Brain’s adult stem cells born early
Understanding their origin boosts chance of exploiting damage-repair candidates
Stem cells in the adult brain are born early in embryonic life, scientists report in the June 18 Cell. Understanding when and how these cells arise is a step toward designer cells that could be used to repopulate damaged brain areas.
Neural stem cells hold great promise for repairing brains because they are capable of continually producing new nerve cells, even in an adult brain. “We know that that they are there, but the question is, ‘How did they get there?’” says neuroscientist Chris Fasano of the Neural Stem Cell Institute in Rensselaer, N.Y. “This paper, for the first time, reports that journey.”
Researchers led by Arturo Alvarez-Buylla of the University of California, San Francisco identified neural stem cells’ birthdays in mouse brains with a compound called BrdU, which works its way into newly created cells. Most of these adult neural stem cells are born early in embryonic life — between embryonic day 13.5 and 15.5 and hang around into adulthood, the team found. “The embryonic brain is planning for the future,” by setting aside this population of cells, Alvarez-Buylla says.
Once these cells are created, they don’t seem to be actively dividing very much throughout a mouse’s life, the team found. “They sit for long times,” says study coauthor Luis Fuentealba, now at Neurona Therapeutics in San Francisco. The results suggest that these cells kick into gear and create new nerve cells only when needed, he says.
The researchers also labeled these cells with unique “bar codes,” stretches of DNA letters that weave into the cells’ genetic material and get passed down to daughter cells. Like reunion T-shirts, these bar codes identify members of the same family.
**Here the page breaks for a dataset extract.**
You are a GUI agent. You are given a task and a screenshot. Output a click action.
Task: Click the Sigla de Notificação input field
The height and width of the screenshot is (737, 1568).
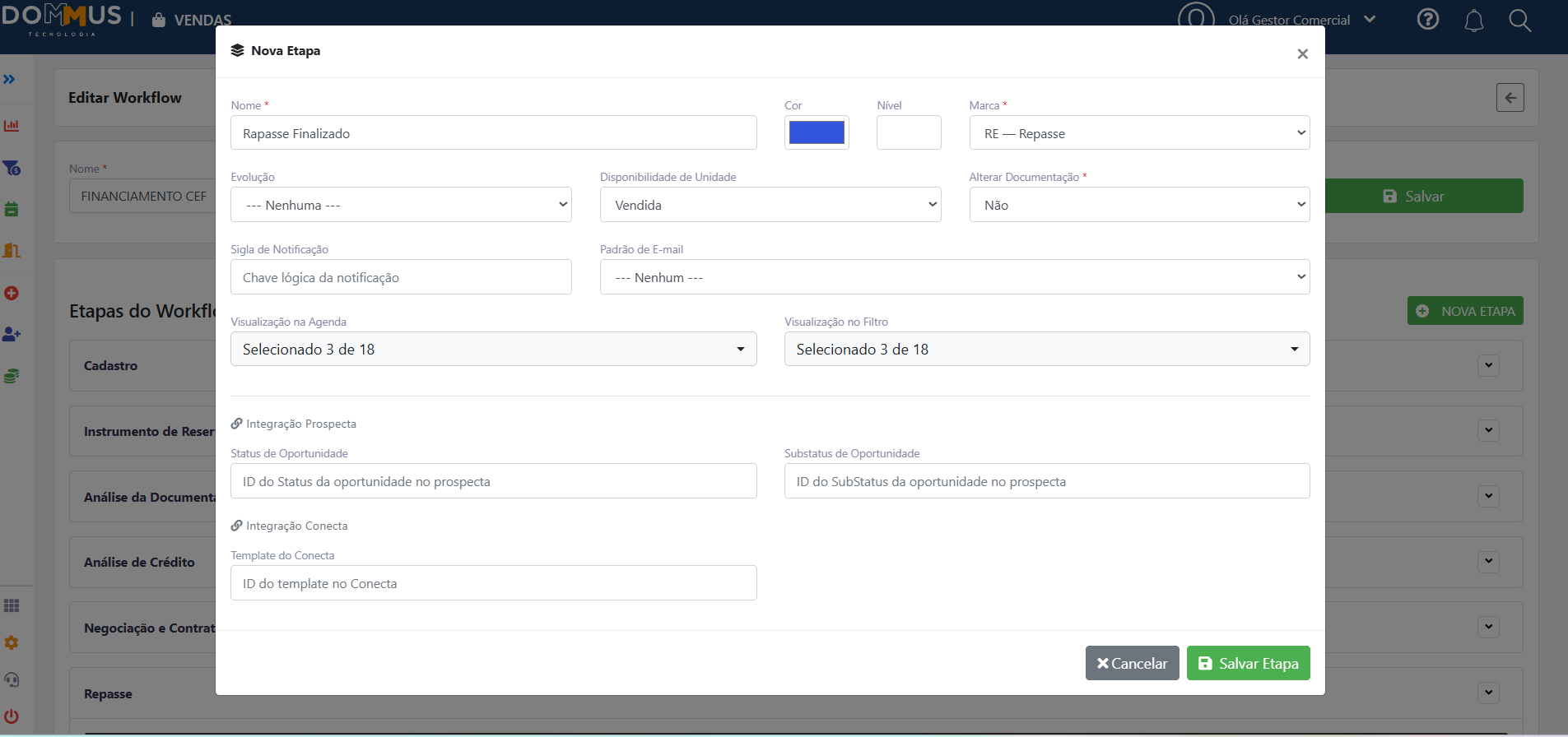[x=401, y=277]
Early in development, adult neural stem cells shared parents with nerve cells in the cortex, the striatum and the septum, the researchers found.
That shared heritage “makes common sense,” Fasano says, since all cells in the body ultimately come from when a sperm meets an egg. The new study reveals some of the details of this common early ancestry.
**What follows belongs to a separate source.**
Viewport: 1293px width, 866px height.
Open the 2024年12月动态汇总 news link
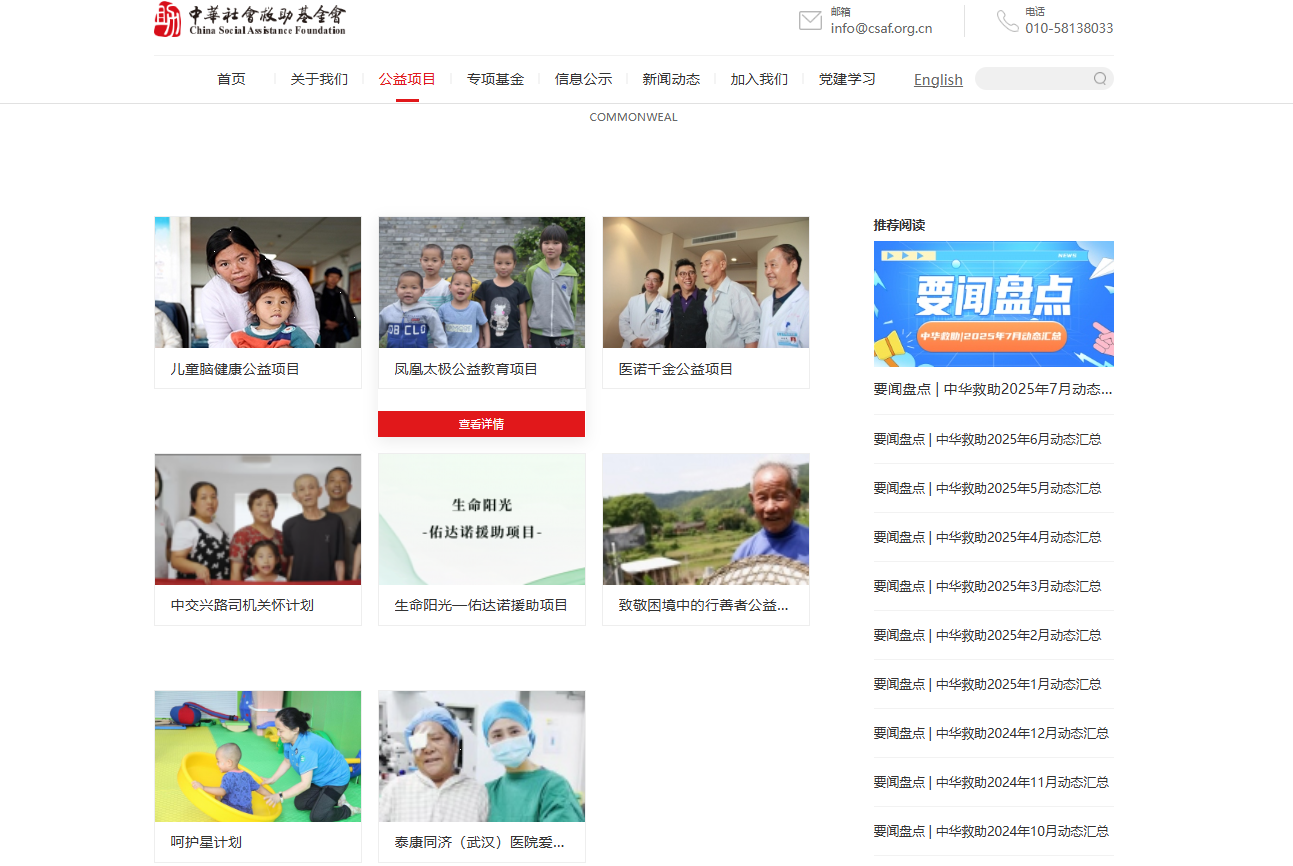click(x=991, y=733)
The embryonic development of mice and people are thought to be similar, Fuentealba says, suggesting that these neural stem cells may be set aside early on in people, too.
Now that scientists better understand when these cells are born, the next question is how, Fuentealba says. If scientists can figure out the particular signals that coax embryonic cells to produce certain kinds of brain cells, including these adult stem cells, then they could raise specially designed nerve cells to help repair the brain in certain cases. Specialized nerve cells could help replenish the depleted brain areas that cause Parkinson’s disease, for instance.